■ **Directions for this task**: Write the next part of the commentary on Kuala Lumpur crude palm oil futures below, starting right after its last sentence.

■ **Article**:

# # # #

OBSERVATIONS: The Kuala Lumpur CPO futures market, following US
soyabean oil futures lead, fell through the former RM2,380 technical
support level last week, if only slightly. But the signs point to more
downside room ahead for this market even as it looks like it’s trying
hard to form a base.
The actively-traded September 2010
contract fell to an intra-week low of RM2,371 before settling at RM2,384
last Friday, down RM16 or 0.67 per cent over the week. Palm oil’s price
fall was in rough tandem with US soyabean oil futures for July
delivery, which fell 76 points, or 2 per cent, to close at 37.16 US
cents a pound.
World edible oil markets overall continued to
labour under the weight of expectations for a looming bumper South
Amercian soyabean harvest.
Forecasts for a super South
American soyabean harvest is not really new news, but it was what the
latest authoritative Hamburg-based Oilworld publication said that may
have turned the screws even tighter on world futures markets for
vegetable oils
Oilworld, an industry publication, raised its forecast for global
output of 10 oilseeds for 2010-2011 to a record 438.8 million tonnes,
from 438.7 million last year. It raised its Argentina soyabean estimate
by 0.7 million tonnes to 55 million tonnes compared to a
drought-affected harvest of 31.5 million tonnes. Its South American crop
forecast is 136 million tonnes, from 97 million tonnes last year, with
harvests ending last month, it said.
“Supplies of soyabeans
have become ample”, and soyabean stocks will be “substantial” until
August, which will have a bearish impact on edible oils prices, it said
in its June 11 weekly report.
CONCLUSION: The substantial
amassing of short positions between April 30 and June 18, during which
the total open interest position burgeoned from 78,027 open contracts to
63,191 open contracts, has yet to unwind. This suggests that this
market could see more downside ahead as bearish sentiment continues to
prevail, especially with the bearish prospect of a bumper South American
soyabean harvest.

# # # #

■ **Given information**:
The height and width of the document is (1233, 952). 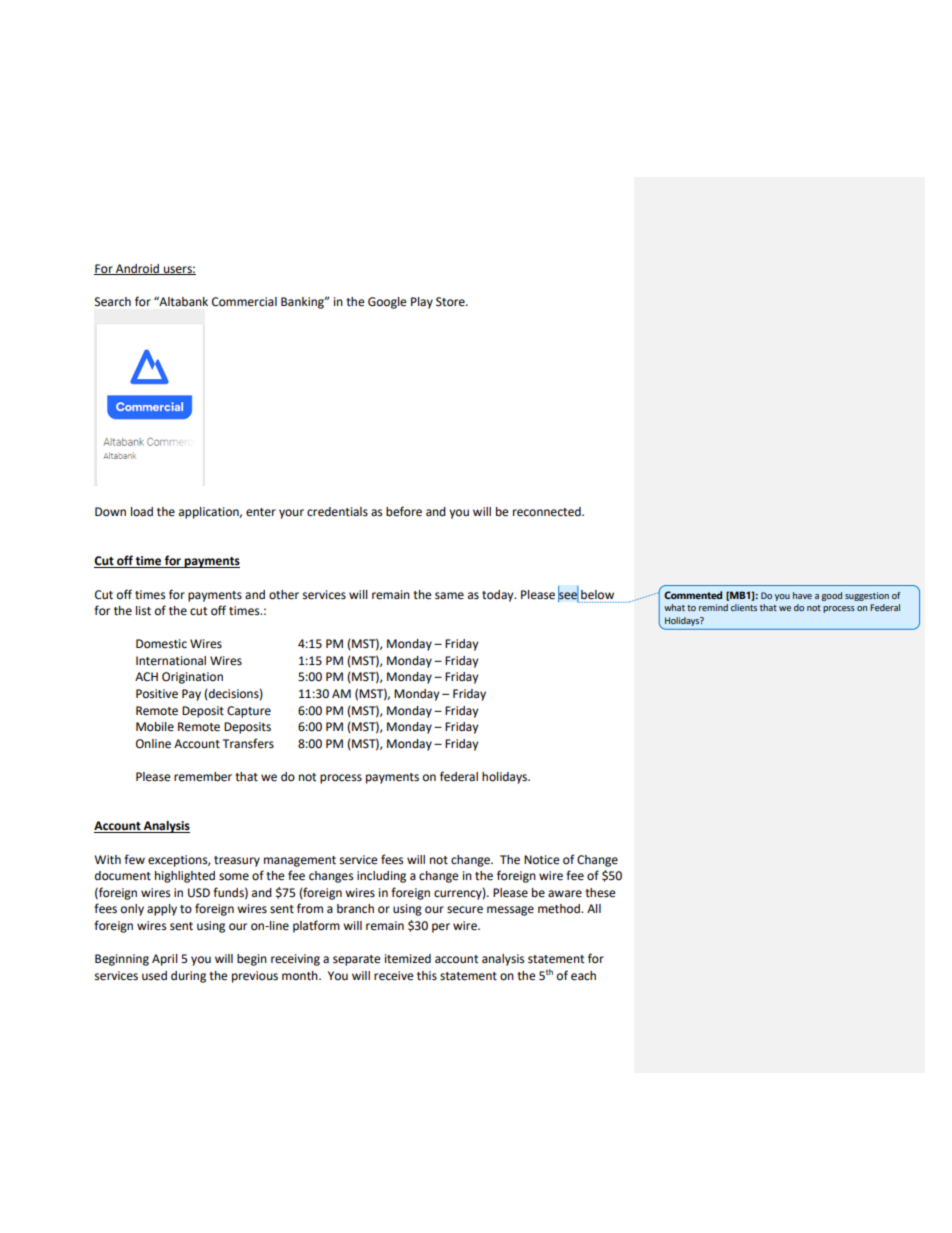 I want to click on Commercial, so click(x=244, y=302).
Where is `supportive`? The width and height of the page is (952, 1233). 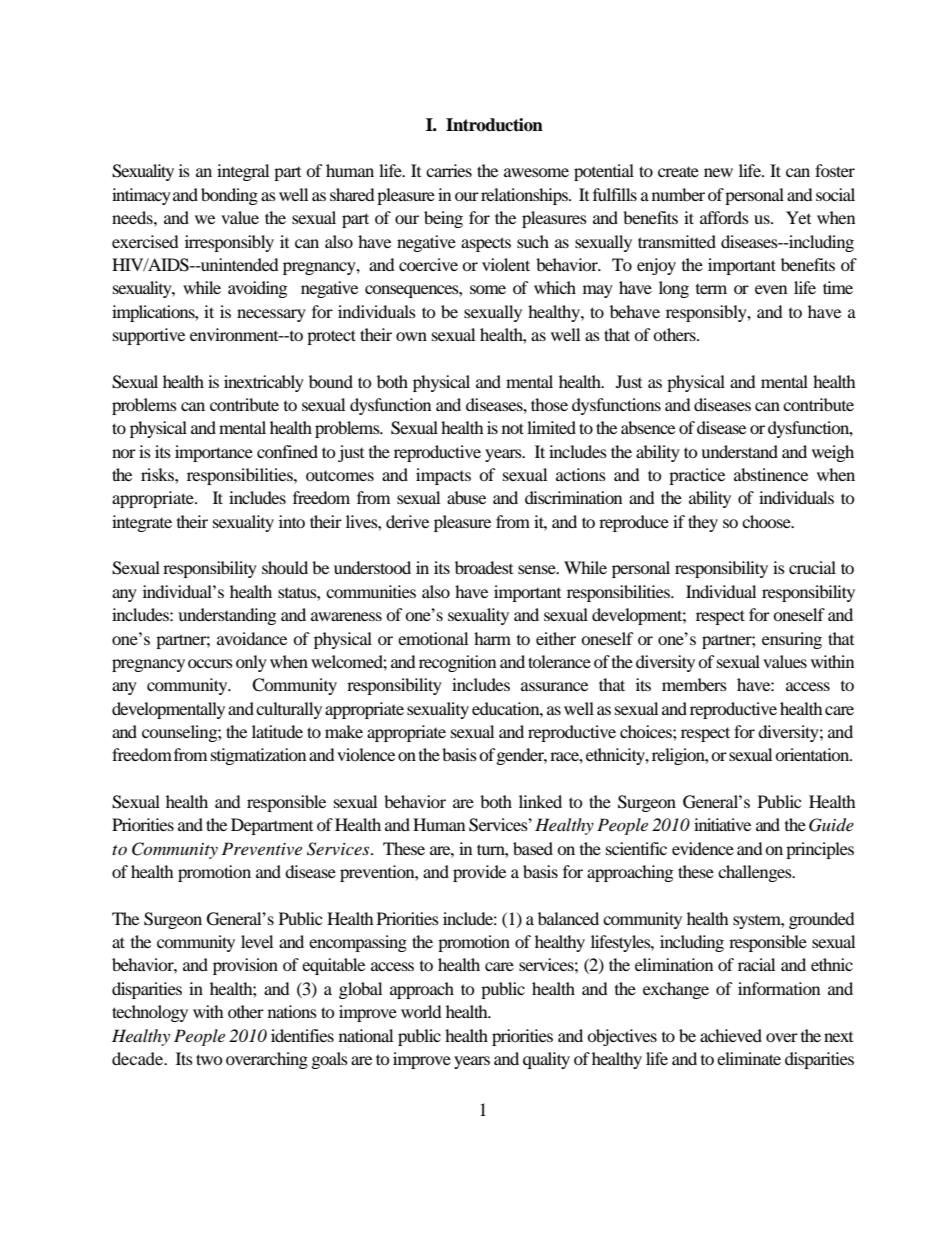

# # # #

■ **Result**:
HOW TO USE THE CHARTS AND INDICATORS
n THE BAR AND VOLUME CHART: This is the daily high, low and
settlement prices of the most actively traded basis month of the crude
palm oil futures contract. Basically, rising prices accompanied by
rising volumes would indicate a bull market.
n THE MOMENTUM
INDEX: This line plots the short/medium-term direction of the market
and may be interpreted as follows:
(a) The market is in an
upward direction when the line closes above the neutral straight line
and is in a downward direction when the reverse is the case.
(b) A
loss in the momentum of the line (divergence) when prices are still
heading up or down normally indicates that the market could expect a
technical correction or a reversal in the near future.
n THE
RELATIVE STRENGTH INDEX: This indicator is most useful when plotted in
conjunction with a daily bar chart and may be interpreted as follows:
(a) Overbought and oversold positions are indicated when the index
goes above or below the upper and lower dotted lines.
(b) Support
and resistance often show up clearly before becoming apparent on the bar
chart.
(c) Divergence between the index and price action on the
chart is a very strong indication that a market turning point is
imminent.
The subject expressed above is based purely on
technical analysis and opinions of the writer. It is not a solicitation
to buy or sell.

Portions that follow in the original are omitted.